シンジオタクチック-ポリメタクリレート又はシンジオタクチック-ポリアクリレート系ポリマーは、トルエンなどの溶媒や、フラーレンなどのゲスト化合物が存在していないと安定ならせん構造体を得ることはできず、らせん構造体の製造自体が困難であることから巻き方向を制御することは非常に困難であった。本発明者らはさらに鋭意検討して結果、これらのポリマーが溶媒中でゲル化・結晶化する際、少量のキラル化合物を共存させると、らせんの向きを制御することができ、このキラル化合物を除去した後も、この制御された巻き方向を有するらせんの構造が、そのまま保持、記憶されるという驚くべき現象を見出し、本発明の完成に至った。
【0006】
本発明者らは、さらに検討してきた結果、添加するキラル化合物は僅かの量でも、らせんの向きを鋭敏、且つ確実に制御することが可能で、巻き方向が定まった後は適正な溶媒を用いゲルや結晶を洗浄して当該キラル化合物を除去することができ、しかも、当該キラル化合物が除去された後も、らせん構造は安定に保持される。このことは、当該キラル化合物は、トルエンなどの溶媒や、フラーレンなどのゲスト化合物とは異なる作用機序で、らせん構造の形成に関与していると考えられる。ポリマーとキラル化合物との間には、共有結合が無く、水素結合やイオン間の相互作用などの強い分子間力も無いにもかかわらず、らせん構造の巻き方向が制御されることは驚くべきことであると考えられる。
このように、シンジオタクチック-ポリメタクリレート又はシンジオタクチック-ポリアクリレート系ポリマーにおいては、キラル化合物の存在下で、らせん構造の巻き方法を制御することができ、しかもゲル化・結晶化によりらせん構造が安定化した後は、当該キラル化合物を除去することができ、こうして除去されたキラル化合物は容易に再利用することができる。
また、本発明者らは、さらに、こうして得られたらせん構造を制御された高分子の内部にゲスト化合物を取り込ませて、キラル構造を保持したままホストゲスト化合物が得られることも見出した。
【0007】
即ち、本発明は、シンジオタクチックポリメタクリレート系又はシンジオタクチックポリアクリレート系ポリマー、及びキラル化合物を溶媒に溶解させ、好ましくは加熱して溶解させ、次いで冷却や濃縮などにより生成する固形分、即ちゲル化物又は結晶化物などの固形成分を分離することからなる、らせん構造の巻き方向が制御された、シンジオタクチックポリメタクリレート系又はシンジオタクチックポリアクリレート系ポリマーらせん高分子化合物を製造する方法に関する。

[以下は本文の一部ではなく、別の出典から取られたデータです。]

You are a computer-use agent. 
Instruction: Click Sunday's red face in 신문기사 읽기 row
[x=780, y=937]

また、本発明は、シンジオタクチックポリメタクリレート系又はシンジオタクチックポリアクリレート系ポリマー、及びキラル化合物を溶媒に溶解させ、好ましくは加熱して溶解させ、次いで冷却や濃縮などにより生成する固形分、即ちゲル化物又は結晶化物などの固形成分を分離することからなる、らせん構造の巻き方向が制御された、シンジオタクチックポリメタクリレート系又はシンジオタクチックポリアクリレート系ポリマーらせん高分子化合物を製造する方法において、さらにゲスト化合物を添加して、当該ゲスト化合物をらせん構造中に取り込ませることからなる、らせん構造の巻き方向が制御されたシンジオタクチックポリメタクリレート系又はシンジオタクチックポリアクリレート系ポリマーらせん高分子化合物のらせん構造の内部にゲスト分子を包接したホストゲスト化合物を製造する方法に関する。

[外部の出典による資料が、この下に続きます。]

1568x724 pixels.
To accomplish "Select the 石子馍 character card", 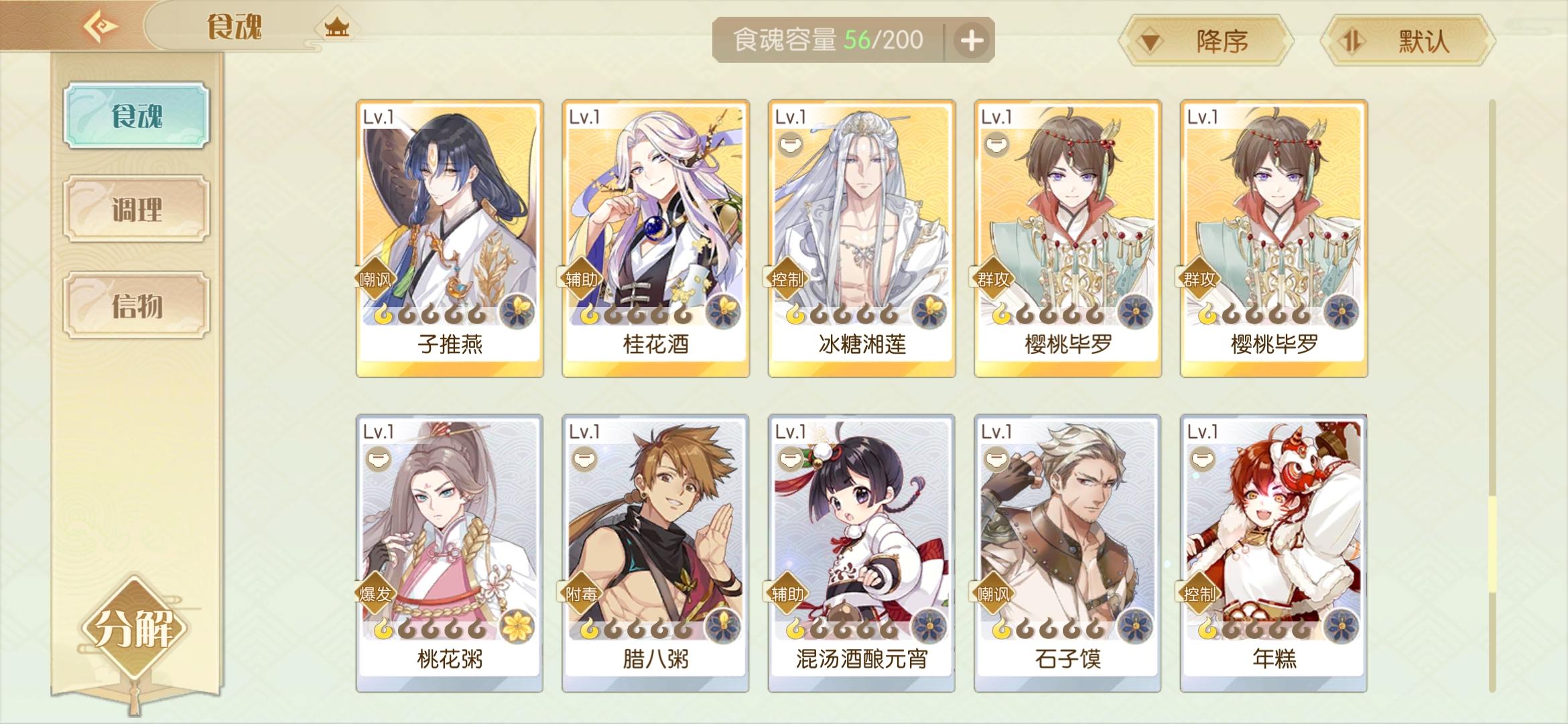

さらに、本発明は、溶媒中で、シンジオタクチックポリメタクリレート系又はシンジオタクチックポリアクリレート系ポリマーに、キラル化合物を共存させることにより、シンジオタクチックポリメタクリレート系又はシンジオタクチックポリアクリレート系らせん高分子化合物のらせん構造の巻き方向を、当該キラル化合物のキラリティーに応じて制御させることからなる、シンジオタクチックポリメタクリレート系又はシンジオタクチックポリアクリレート系らせん高分子化合物のらせん構造の巻き方向を制御する方法に関する。この方法においても、さらにゲスト化合物を添加して、当該ゲスト化合物をらせん構造中に取り込ませることからなる、らせん構造の巻き方向が制御されたシンジオタクチックポリメタクリレート系又はシンジオタクチックポリアクリレート系ポリマーらせん高分子化合物のらせん構造の内部にゲスト分子を包接したホストゲスト化合物のらせん構造の巻き方向を制御する方法とすることもできる。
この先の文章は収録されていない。